▸ Task description
Collect all lines from the records below that include the word "screenshot".

+++ The data

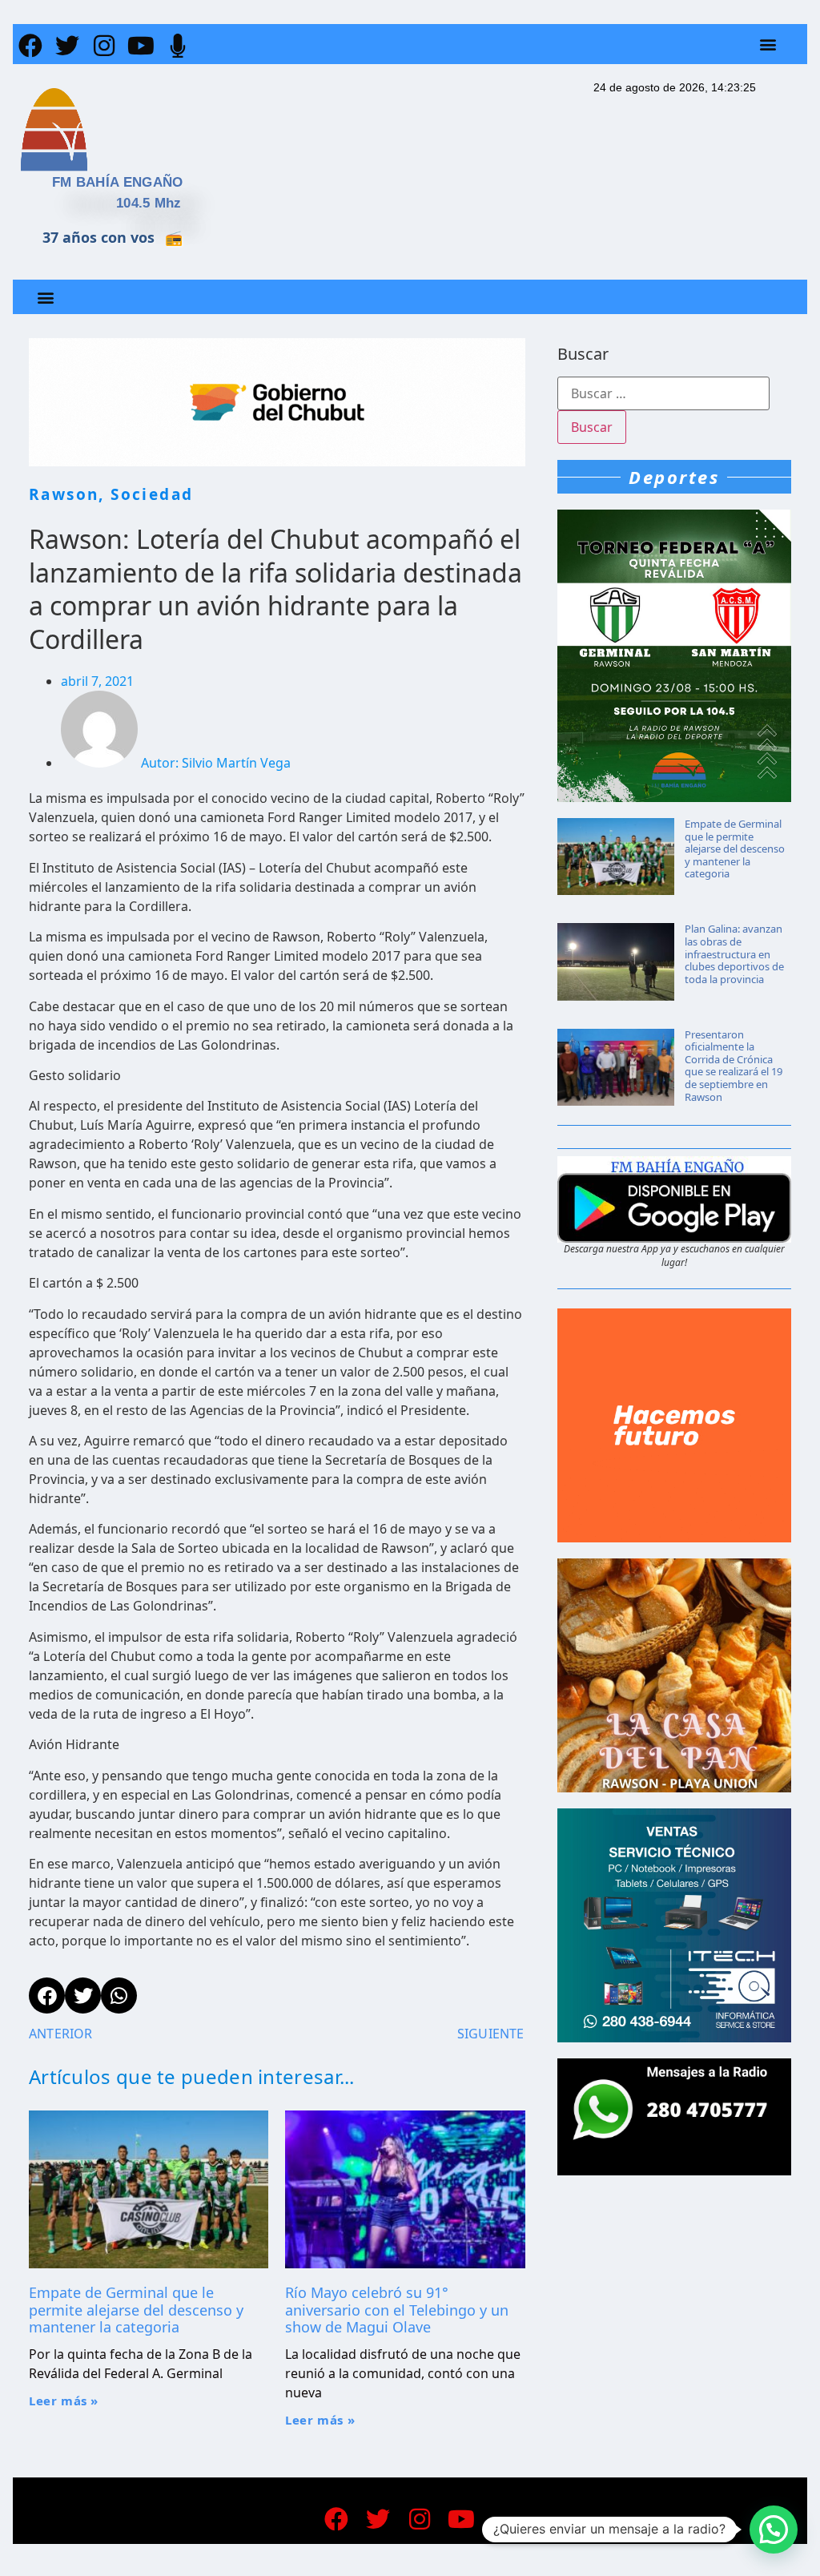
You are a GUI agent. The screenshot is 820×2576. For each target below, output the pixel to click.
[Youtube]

++++++
+++ The data

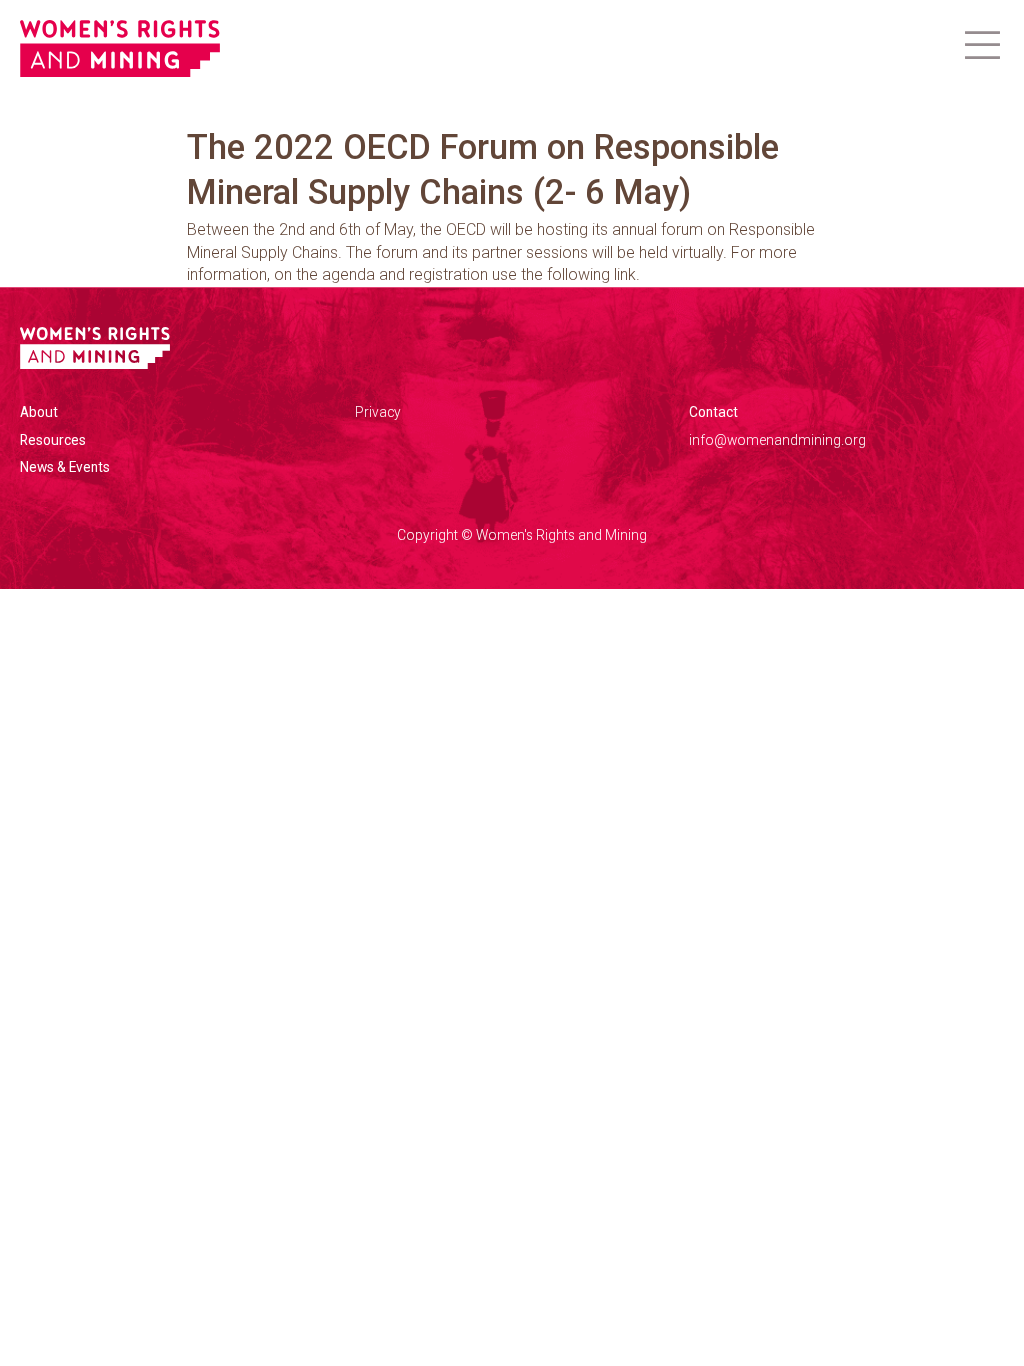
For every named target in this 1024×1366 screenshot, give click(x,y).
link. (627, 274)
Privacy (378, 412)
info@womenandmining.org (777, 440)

++++++

▸ Answer section
You are a GUI agent. The screenshot is 820×2576. For each target below, output the pixel to click.
For every named target in this 1024×1366 screenshot, give click(x,y).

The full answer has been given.